Kiyai Tubagus Rusydi: Dari Pejuang Kemerdekaan, Ketua Pelaksana Muktamamar NU Ke-13, Hingga Menjadi Syuhada
![]() |
Sumber gambar: http://www.nu.or.id |
Oleh: E. Ova Siti Sofwatul Ummah
Kiyai Tubagus Rusydi adalah salah
satu putra dari Kiyai Tubagus Arsyad (salah satu pendiri MALNU) dengan Nyai
Ratu Salamah. Karakter Kiyai Tubagus Rusydi yang dikenal zuhud dan andap
asor, diturunkan dari ayahandanya. Buah jatuh memang tidak akan jauh dari
pohonnya.
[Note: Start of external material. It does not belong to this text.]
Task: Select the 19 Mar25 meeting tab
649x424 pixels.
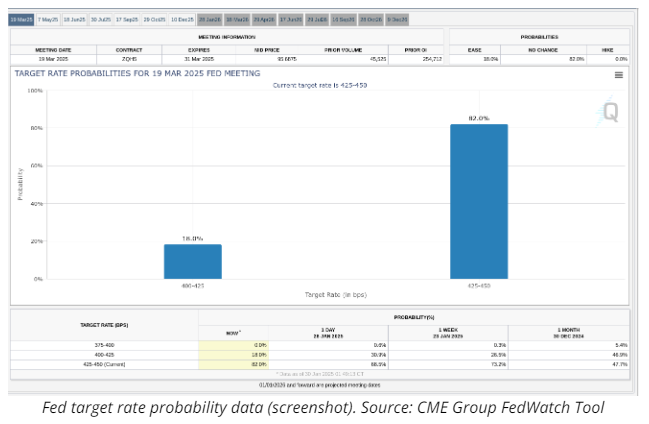Action: point(21,19)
Begitu kira-kira pepatah yang pantas disematkan kepada Kiyai Rusydi
karena kesamaan karakter dengan ayahandanya.
Karakter yang demikian kuat membuat
Kiyai Rusydi dicintai dan dekat dengan masyarakat. Kecintaan masyarakat
terhadap Kiyai Rusydi dapat dibuktikan ketika Kiyai Rusydi keluar rumah untuk
membeli kebutuhan rumah tangganya. Dapat dipastikan Kiyai Rusydi akan dihampiri
masyarakat yang melihatnya hanya untuk sekedar mencium tangan atau alakadar
berbincang singkat. Alhasil, setiap keluar rumah dapat dipastikan ia tidak akan
kembali dalam hitungan menit, ia pasti membutuhkan waktu berjam-jam. Padahal
hanya untuk membeli beberapa kebutuhan rumah yang sudah direncanakan sebelumnya.
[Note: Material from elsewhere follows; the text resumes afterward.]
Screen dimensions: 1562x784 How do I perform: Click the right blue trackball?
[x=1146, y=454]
Sebagai penerus dari madrasah yang
didirikan oleh ayahandanya pada tahun 1916 M,
mengaji dan melayani umat adalah keseharian Kiyai Rusydi. Waktu dan
segala hal yang dimiliki oleh Kiyai Rusydi ia dedikasikan untuk umat.
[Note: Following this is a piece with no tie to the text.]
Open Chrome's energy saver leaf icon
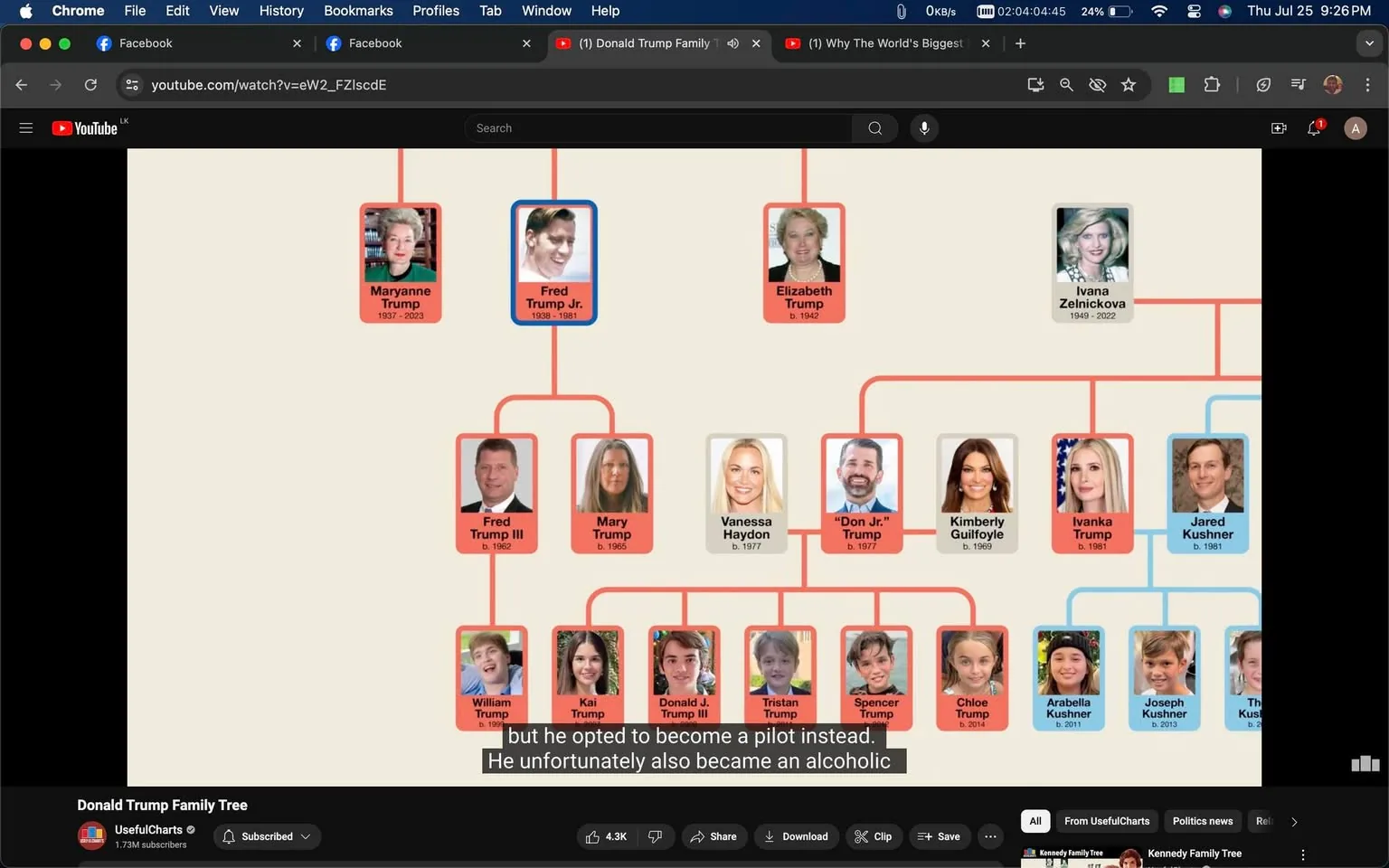 click(x=1262, y=84)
Selain mengaji dan melayani umat,
Kiyai Rusydi juga dengan penuh takdzim dan sabar ikut turut membentangkan
bendera NU di tanah Banten. Tentu awal mula pendirian NU tidak serta merta
dapat diterima masyarakat, khususnya di Banten, tanah jawara. Ayahnya masyhur
dikenal sebagai salah satu utusan ulama Banten yang hadir saat pembentukan Jami’iyah
Nahdlatul Ulama dan menyetujui hasil
kesepakatan pada pertemuan pembentukan Jami’iyah Nahdlatul Ulama, yaitu
setiap murid dari Syaikh Munhammad Nawawi Al-Bantani yang memiliki lembaga
pendidikan, maka nama belakang lembaga tersebut dilengkapi dengan kalimat
Linadlatil Ulama.
Pada tahun 1938, Ormas Islam terbesar
di Indonesia, yakni Nahdlatoel Oelama (NO)—NU sekarang—menyelenggarakan
muktamar ke-13 yang bertempat di Menes, tanah para pejuang dan tanah dimana NU
di Banten pertama kali disyi’arkan.
Muktamar ke-13 dimulai sejak hari Sabtu pahing 11 Juni, bertepatan
dengan 12 Robiul Awal 1357 H. Dan berakhir hari Kamis pahing, 17 Robiul Awal
1357 H. Dalam muktamar ke-13 tersebut turut hadir diantaranya KH Wahab
Hasbullah, KH Raden Asnawi Kudus, KH Wahid Hasyim dan para ulama sepuh lainnya.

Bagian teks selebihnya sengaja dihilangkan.